#### [WHAT THIS TASK INVOLVES]
Take the lines between the one holding "You are a GUI" and the one holding "point(364,489)", inclusive, and change "click action" to "tap action" in them. Give back only those lines, with everything else left as it is.

#### [SUPPLIED INFORMATION]

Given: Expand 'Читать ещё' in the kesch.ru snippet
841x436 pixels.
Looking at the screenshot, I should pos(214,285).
* * *
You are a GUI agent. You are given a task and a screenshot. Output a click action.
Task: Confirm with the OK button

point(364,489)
...
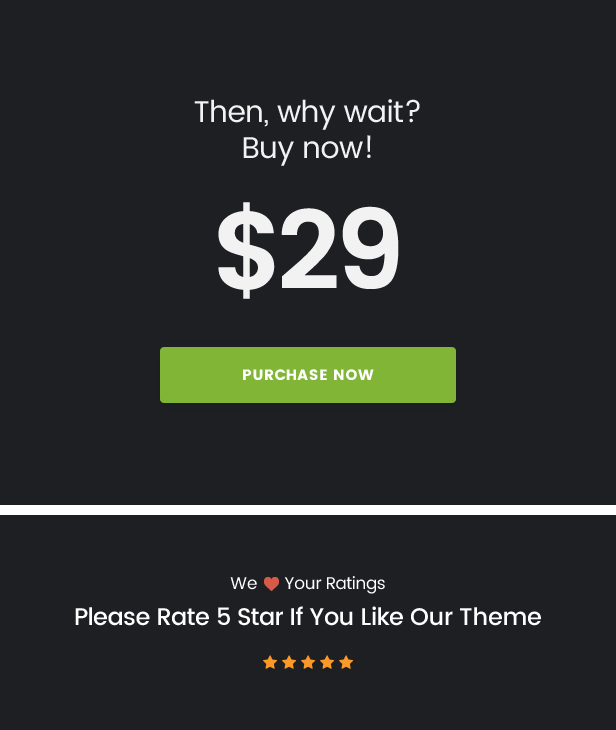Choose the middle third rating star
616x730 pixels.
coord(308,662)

#### [COMPLETED TASK]
You are a GUI agent. You are given a task and a screenshot. Output a tap action.
Task: Confirm with the OK button

point(364,489)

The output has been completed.